# START OF Reading text

We are now ready to take your questions, feedback and any other observation that you may have. Thank you.
We will now begin the question-and-answer session. [Operator Instructions] Your first question is from the line of Kapil Singh from Nomura.
Sir, firstly, I wanted to check on the gross margins. We have seen a good improvement this quarter. So if you could just call it out in terms of mix and commodity benefit. How much have you got from both separately? And also going ahead, do you expect significant commodity benefits to come in or most of them have been realized?
So sequentially, I think there has been improvement in virtually all areas except for the fact that the sales promotion cost was higher this quarter compared to previous quarter. But if we look at our initiatives on the cost side and including the commodity, there has been an improvement there. There has been a significant improvement in exchange rate. And also, there has been some reductions that we see in the overheads where we've cut down on some of the expenses. So overall, you see a reduction on various accounts. Mix, of course, has a positive impact because the proportion of bigger cars have gone up. So there is a favorable mix that we see in our portfolio. So it's a combination of these factors, which has resulted in improvement of profit in spite of the fact that the sales promotion are a little elevated in this quarter. So that's actually the answer to your question. The details in terms of exact percentages of increase, et cetera, we can discuss separately.
Okay. And sir, are we expecting more commodity benefit to come in going ahead? Or most of it has been realized?
See, commodity benefit also comes to the quarter lag. I think now it's kind of stabilized. I don't think that moving forward, you are going to see more impact because this has mostly been factored in now. There could be some small impact that you can see in quarter 4, not significant impact. And then we will have to -- what's the trend of the commodities moving forward for the next year. So I would say that there could be a minor impact in the next quarter, not significant.
Okay. And sir, second question was on demand. Just if you could share the outlook that we are seeing across segments or even rural versus urban. And we've launched 2 new models. Would it be possible to share what kind of reception and order books we have on Jimny and Fronx as of now?
So Kapil, fortunately, the demand scenario seems to be healthy as of now. And urban/rural mix is also same. Urban -- rural continues to be strong at about 44%, 45%. And we are happy with the bookings also, the Jimny and the Fronx. And next year, industry has not come out with a number. I think that I'm looking ahead [ conclave ] will be sometime next week. But what we are thinking is that we should grow faster than industry.
Okay, great. Any numbers to share on Fronx and Jimny booking? Or is it too early?
Too early, but we've got a good response, at least from the Jimny.
Next question is from Pramod Kumar from UBS.
Sir, my first question is what -- if you can help us understand what is the average discount for the quarter given that retails were disproportionately higher than wholesale. So what's the average discount per car, sir?
So average discount in the quarter is at INR 18,291. This is higher than quarter 2. In quarter 2, our discounts were at INR 15,200. And I think in the previous year -- sorry, previous year discounts were INR [ 43,200]. And quarter 2 discounts were at INR 13,840. So discounts have been higher this year because the retails are much higher than the wholesale. So obviously, therefore, this combination of discounts depends on what retails are you doing.

# END OF Reading text
# START OF Stored data

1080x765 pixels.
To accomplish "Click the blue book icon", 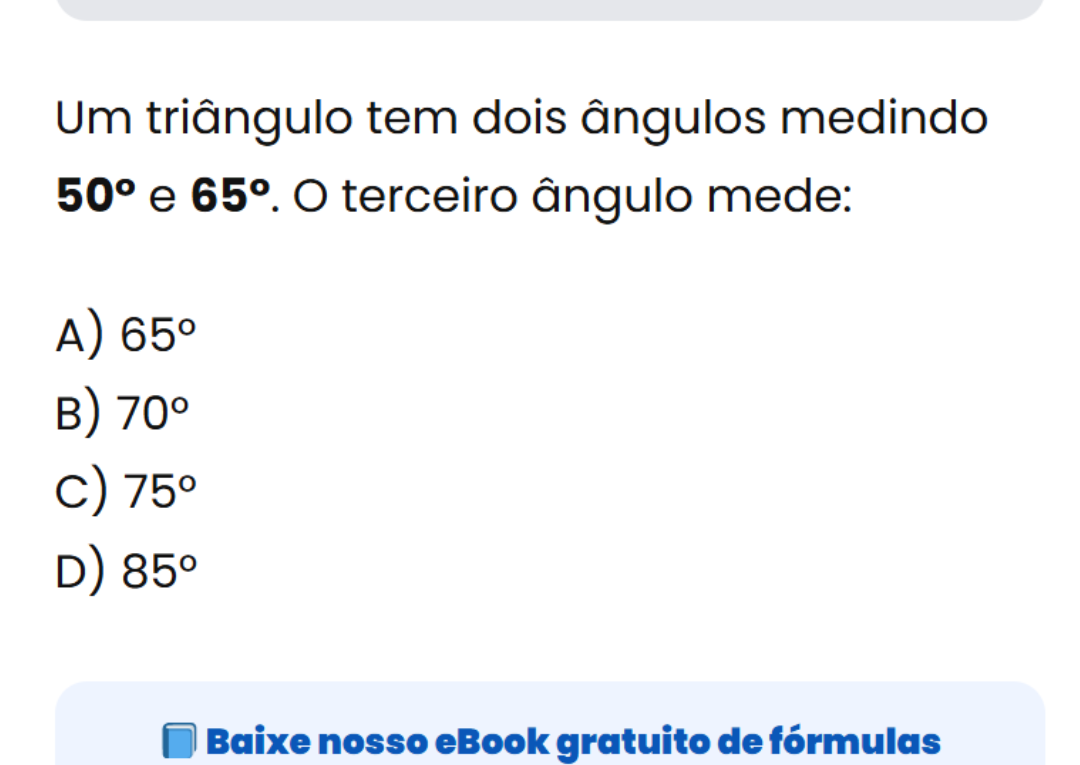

# END OF Stored data

Task list:
**A.** Reproduce the stretch of the earnings call transcript from "Okay, great. Any" through "per car, sir?".
**B.** Translate this sentence from the earnings call transcript into Spanish: "There has been a significant improvement in exchange rate."
The lines have no connection to the earnings call transcript.

Results:
**A.**
Okay, great. Any numbers to share on Fronx and Jimny booking? Or is it too early?
Too early, but we've got a good response, at least from the Jimny.
Next question is from Pramod Kumar from UBS.
Sir, my first question is what -- if you can help us understand what is the average discount for the quarter given that retails were disproportionately higher than wholesale. So what's the average discount per car, sir?

**B.** Ha habido una mejora significativa en el tipo de cambio.